The breach of the city's water treatment system occurred Friday morning and was noticed almost immediately by a city employee, according to The New York Times. The worker saw someone had taken remote control of his computer, but he reportedly did not think anything of it, as the city's software allows for supervisors to access employee machines remotely. But hours after the breach occurred, the employee noticed troubling activity; specifically, programs that would not typically be used were open and the level of lye in the water treatment plant had been changed.
Lye is a caustic alkaline chemical also known as sodium hydroxide.
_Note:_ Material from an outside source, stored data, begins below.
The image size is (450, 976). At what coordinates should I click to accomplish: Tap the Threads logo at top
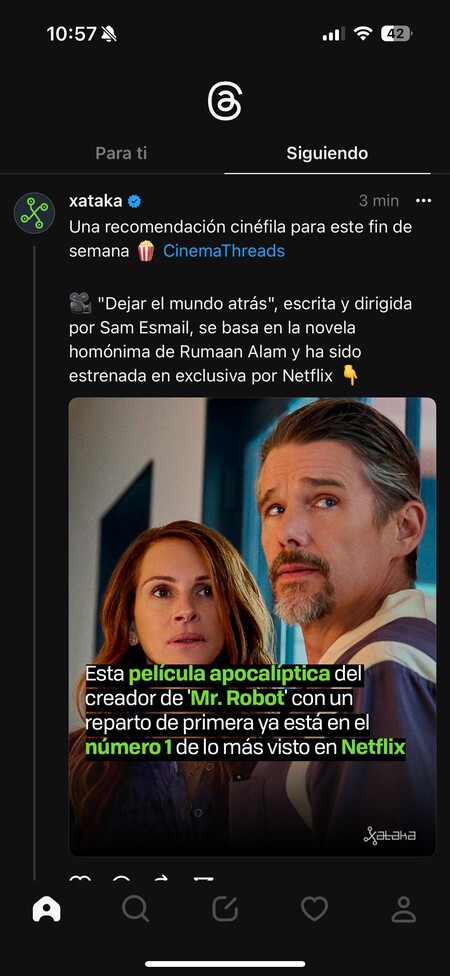click(225, 102)
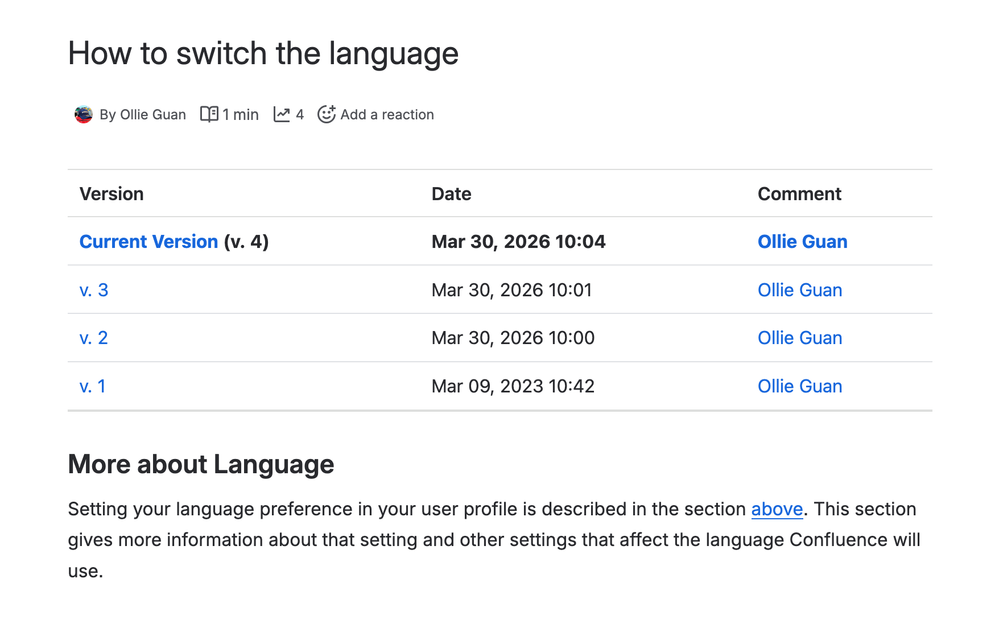Open version v. 1 from 2023

tap(92, 386)
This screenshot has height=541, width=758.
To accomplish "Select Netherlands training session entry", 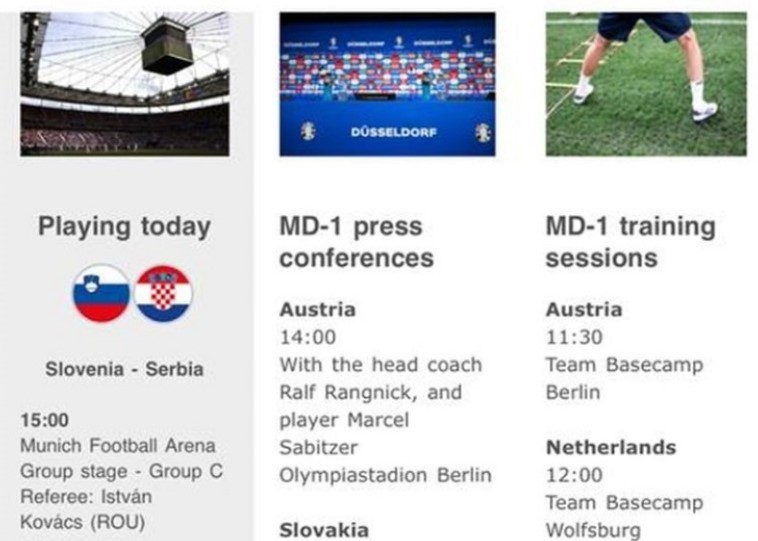I will point(611,447).
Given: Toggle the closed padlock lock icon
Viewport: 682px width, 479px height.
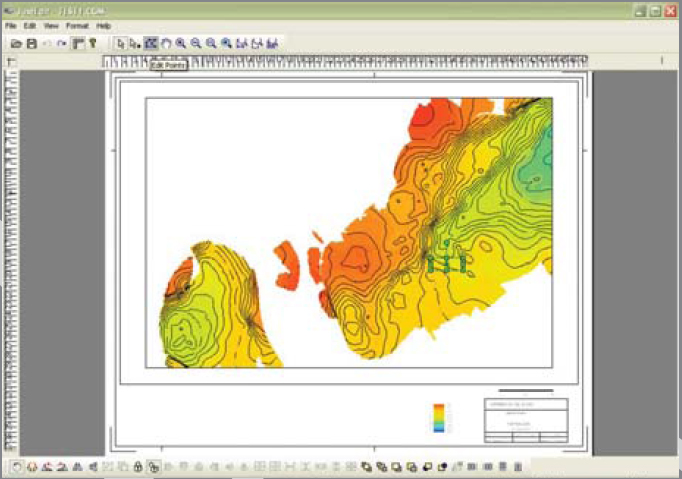Looking at the screenshot, I should 138,467.
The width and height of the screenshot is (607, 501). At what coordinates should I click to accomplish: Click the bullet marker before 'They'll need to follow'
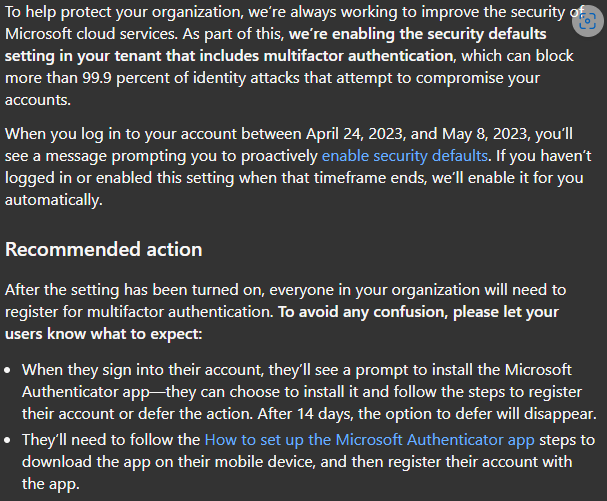pos(8,441)
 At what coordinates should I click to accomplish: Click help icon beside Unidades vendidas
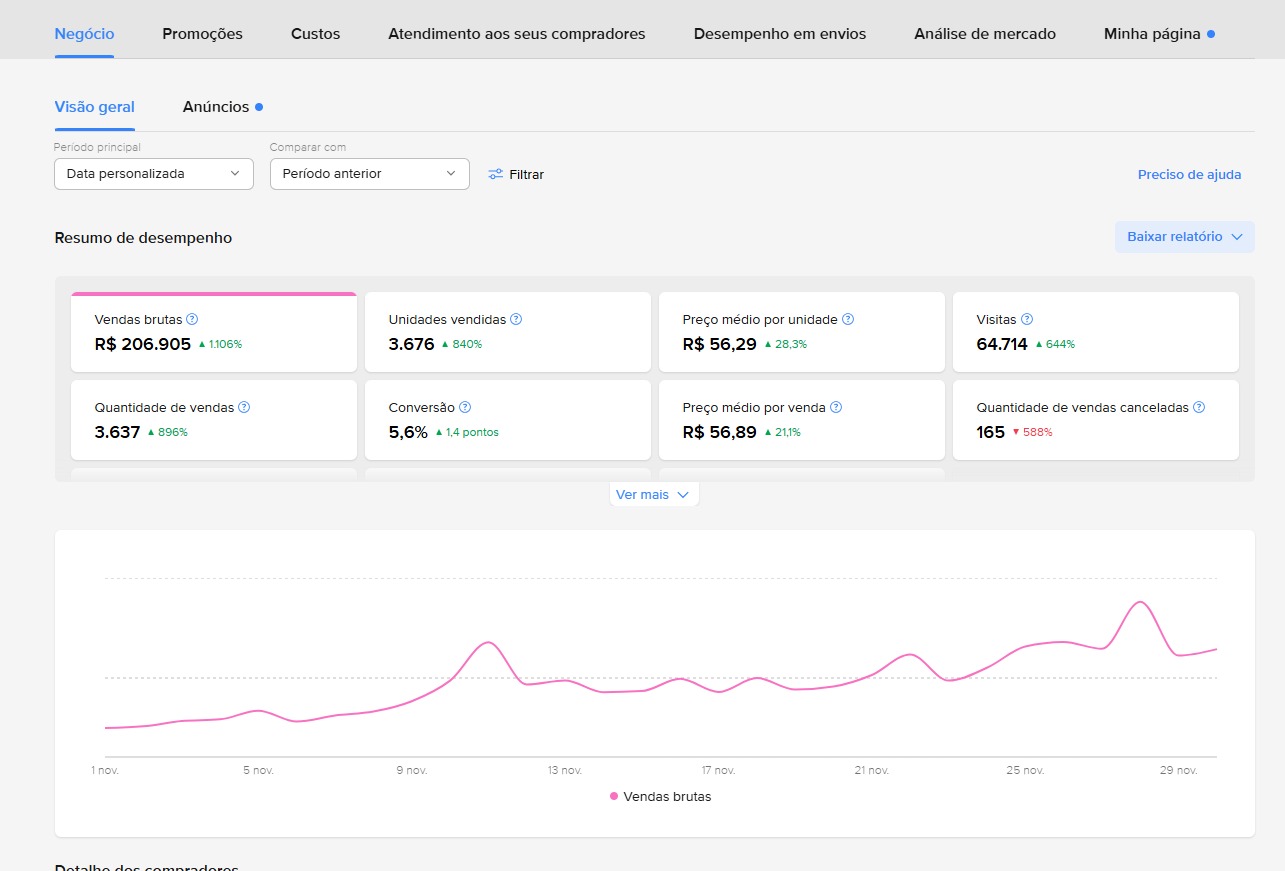click(516, 320)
In its concentrated form, it can be very destructive, damaging any surface that it comes into contact with. (Sodium hydroxide is the main ingredient in drain cleaner, to give you a better idea of what the chemical compound is typically used for.) When diluted, lye can help with water purification by raising pH levels, making water less corrosive to pipes and plumbing and thus reducing the amount of lead and other toxic metals that are dissolved into the drinking water.
The sodium hydroxide level in Oldsmar's water supply is typically 100 parts per million. According to the Times, the hacker changed those levels to 11,100 parts per million.
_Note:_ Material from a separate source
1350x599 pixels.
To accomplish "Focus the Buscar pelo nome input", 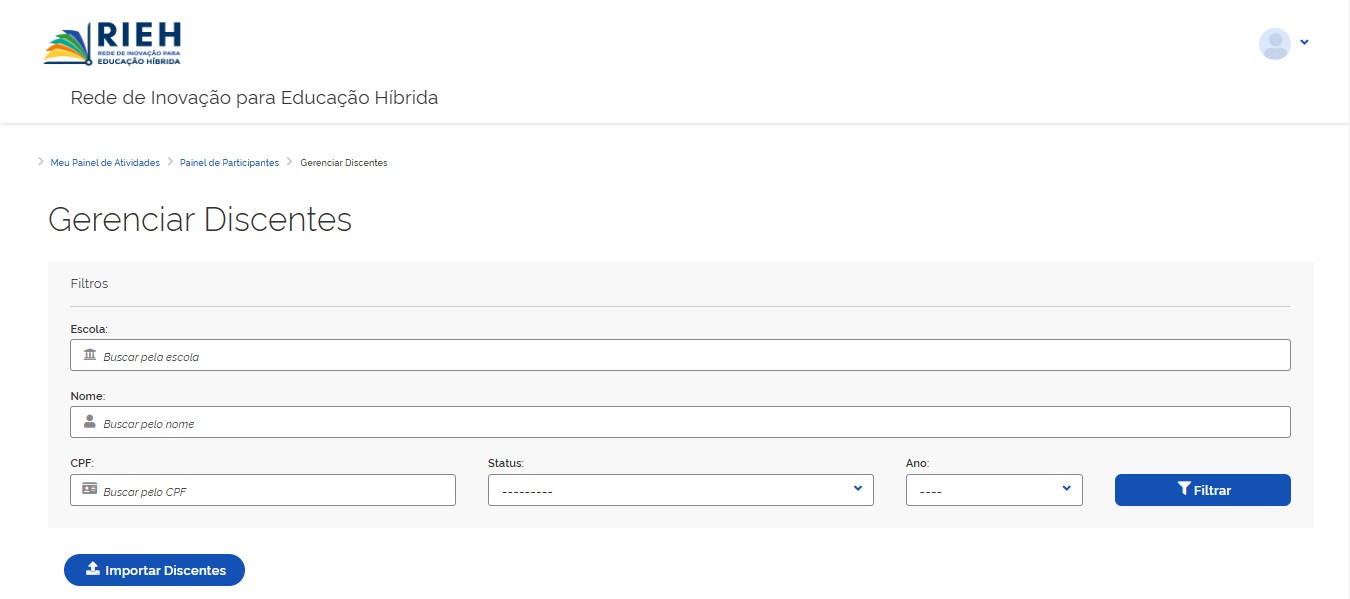I will tap(680, 422).
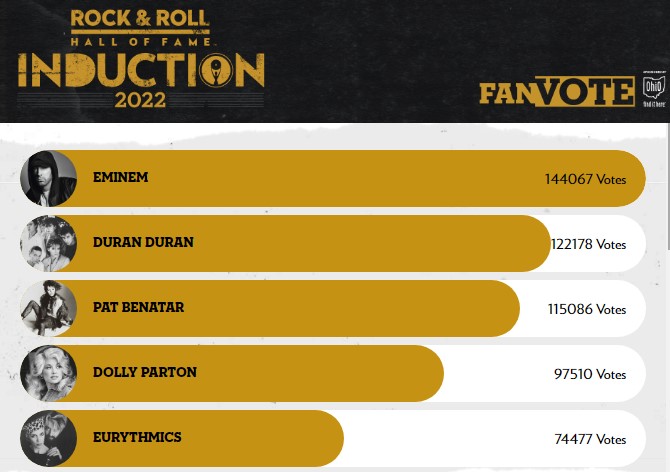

The hacker had access to the water supply plant's controls for a total of three to five minutes, according to authorities. "At no time was there a significant adverse effect on the water being treated," Pinellas County Sheriff Bob Gualtieri said Monday during a press conference. "Importantly, the public was never in danger." But the county's top cop did not mince words when it came to the potential harm that could have occurred: "This is dangerous stuff," he said. "It's a bad act. It's a bad actor. It's not just a little chlorine or a little fluoride."
While Oldsmar may not seem like the prime target for an attack like this, the fact that it is a small town is part of what makes it so susceptible to this type of violation. Increasingly, critical infrastructure operators have embraced digital systems that enable employees to remotely access controls, a change driven in part by the coronavirus pandemic. But that same shift has opened up a new vector for hackers to target, and smaller communities are typically understaffed and underprepared for such an attack.
In July, the Cybersecurity and Infrastructure Security Agency warned that infrastructure like water and power plants, along with emergency services, are "attractive targets" for attackers "attempting to do harm to U.S. interests or retaliate for perceived U.S. aggression." So far, there is no indication as to who breached the system and attempted to poison the water. But the fact that it happened once is cause enough for concern.